Another limitation of this study is that the results were based on crude comparison between ADA and IFX groups. The possibility of performing a matched comparison was considered, but the sample size was too small. Although the clinical status of patients could not be obtained, patients’ demographic and clinical characteristics were similar between treatment groups (Table 1 and Table S4). In addition, given the retrospective nature of the study and the small sample size, the results should be interpreted with caution.

Finally, some limitations related to the nature of claims databases should also be mentioned; diagnostic codes are for a reimbursement purpose which may be different from diagnosis in a chart. Only the month and the year of medical and claims data were available. The full dates were missing for 6% of the prescriptions and 9% of the procedures, respectively. These issues, however, were unlikely to differ across groups or outcomes.

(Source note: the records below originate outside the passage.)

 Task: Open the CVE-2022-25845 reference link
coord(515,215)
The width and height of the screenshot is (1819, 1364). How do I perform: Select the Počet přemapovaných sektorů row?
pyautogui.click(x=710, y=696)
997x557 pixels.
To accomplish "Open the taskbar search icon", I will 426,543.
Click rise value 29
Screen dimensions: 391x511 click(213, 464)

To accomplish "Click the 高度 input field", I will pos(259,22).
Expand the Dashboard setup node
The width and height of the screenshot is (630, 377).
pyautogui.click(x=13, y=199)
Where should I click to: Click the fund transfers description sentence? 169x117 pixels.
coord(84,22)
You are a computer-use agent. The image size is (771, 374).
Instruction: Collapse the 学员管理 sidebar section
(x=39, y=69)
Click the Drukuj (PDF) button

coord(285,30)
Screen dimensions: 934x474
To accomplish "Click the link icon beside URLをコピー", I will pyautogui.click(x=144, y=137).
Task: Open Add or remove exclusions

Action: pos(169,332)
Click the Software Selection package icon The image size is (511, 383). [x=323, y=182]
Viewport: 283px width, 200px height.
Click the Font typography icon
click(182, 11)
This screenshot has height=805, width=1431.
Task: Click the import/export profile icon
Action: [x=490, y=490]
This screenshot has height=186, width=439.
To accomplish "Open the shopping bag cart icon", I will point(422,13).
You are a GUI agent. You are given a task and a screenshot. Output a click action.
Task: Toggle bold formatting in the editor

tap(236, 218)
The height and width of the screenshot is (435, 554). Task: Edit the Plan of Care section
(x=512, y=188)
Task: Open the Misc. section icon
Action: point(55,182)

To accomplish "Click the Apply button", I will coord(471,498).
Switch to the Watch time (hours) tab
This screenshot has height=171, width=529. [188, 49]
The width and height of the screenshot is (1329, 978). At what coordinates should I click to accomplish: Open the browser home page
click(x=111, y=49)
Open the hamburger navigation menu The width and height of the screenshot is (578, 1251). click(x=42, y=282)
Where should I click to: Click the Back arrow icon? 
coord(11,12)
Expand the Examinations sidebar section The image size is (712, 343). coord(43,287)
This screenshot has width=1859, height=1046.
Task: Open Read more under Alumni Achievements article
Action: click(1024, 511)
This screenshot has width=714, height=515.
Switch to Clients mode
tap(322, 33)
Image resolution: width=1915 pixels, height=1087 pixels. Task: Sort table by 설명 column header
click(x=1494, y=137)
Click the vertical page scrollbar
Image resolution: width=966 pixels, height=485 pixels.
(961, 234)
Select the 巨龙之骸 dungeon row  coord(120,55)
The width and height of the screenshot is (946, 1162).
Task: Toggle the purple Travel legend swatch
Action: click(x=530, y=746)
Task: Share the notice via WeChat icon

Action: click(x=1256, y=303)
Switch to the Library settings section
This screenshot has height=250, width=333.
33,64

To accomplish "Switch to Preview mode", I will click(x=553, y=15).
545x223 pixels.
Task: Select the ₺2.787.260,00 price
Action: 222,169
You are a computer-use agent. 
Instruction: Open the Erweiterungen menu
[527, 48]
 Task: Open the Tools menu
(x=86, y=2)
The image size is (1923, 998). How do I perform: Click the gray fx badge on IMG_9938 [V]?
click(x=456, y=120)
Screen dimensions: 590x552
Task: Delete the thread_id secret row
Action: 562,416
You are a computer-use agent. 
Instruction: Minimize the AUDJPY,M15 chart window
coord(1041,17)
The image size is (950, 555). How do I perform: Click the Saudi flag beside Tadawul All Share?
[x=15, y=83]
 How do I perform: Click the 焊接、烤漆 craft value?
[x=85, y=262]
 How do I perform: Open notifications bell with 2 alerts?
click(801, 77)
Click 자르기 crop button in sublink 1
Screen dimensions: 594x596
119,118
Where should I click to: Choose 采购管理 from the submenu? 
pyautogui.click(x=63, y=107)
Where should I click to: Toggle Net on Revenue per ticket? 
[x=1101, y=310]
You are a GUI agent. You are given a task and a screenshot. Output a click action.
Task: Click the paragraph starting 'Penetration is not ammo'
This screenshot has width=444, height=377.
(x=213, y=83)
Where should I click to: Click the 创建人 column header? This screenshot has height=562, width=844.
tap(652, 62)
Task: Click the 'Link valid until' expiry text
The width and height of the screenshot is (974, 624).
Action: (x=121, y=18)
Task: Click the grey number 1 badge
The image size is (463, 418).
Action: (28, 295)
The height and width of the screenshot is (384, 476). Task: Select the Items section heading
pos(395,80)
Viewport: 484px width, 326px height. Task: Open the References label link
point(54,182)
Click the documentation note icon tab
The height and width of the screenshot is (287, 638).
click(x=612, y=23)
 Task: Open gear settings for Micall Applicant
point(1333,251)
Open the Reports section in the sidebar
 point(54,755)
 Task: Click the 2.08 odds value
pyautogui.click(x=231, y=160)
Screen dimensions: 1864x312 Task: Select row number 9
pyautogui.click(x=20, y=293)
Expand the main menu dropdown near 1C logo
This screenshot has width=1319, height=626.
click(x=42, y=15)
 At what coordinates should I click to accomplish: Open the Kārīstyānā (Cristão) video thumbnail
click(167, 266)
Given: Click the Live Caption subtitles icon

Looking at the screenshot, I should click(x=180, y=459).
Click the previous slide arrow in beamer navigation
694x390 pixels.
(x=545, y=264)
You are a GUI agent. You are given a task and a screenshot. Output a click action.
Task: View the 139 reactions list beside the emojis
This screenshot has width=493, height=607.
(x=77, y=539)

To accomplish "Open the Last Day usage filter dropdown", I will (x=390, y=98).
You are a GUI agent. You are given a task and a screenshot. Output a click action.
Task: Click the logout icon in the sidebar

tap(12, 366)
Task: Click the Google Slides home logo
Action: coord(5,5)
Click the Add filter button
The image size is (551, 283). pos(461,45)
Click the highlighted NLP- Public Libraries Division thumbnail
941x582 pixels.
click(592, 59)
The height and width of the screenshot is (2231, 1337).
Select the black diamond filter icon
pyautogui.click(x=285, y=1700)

This is the first retrospective study that describes ADA and IFX treatment-related events based on a real-life claims database in Japan. The current study demonstrated that Japanese CD patients have a high primary response to ADA and IFX therapy in the real-world setting, and suggests that outcomes achieved in the real world are comparable to those observed in clinical trials. However, response can be lost during the maintenance phase in a certain number of patients, leading to treatment switch, discontinuation, or dose escalation. This study further suggests that treatment persistence was similar to patients treated with ADA compared to those treated with IFX. However, the results should be considered with caution due to the retrospective nature and small size of the study. Given that CD is a chronic and a progressive disease, further research on the causes of discontinuations and ways to improve persistence are recommended for the future.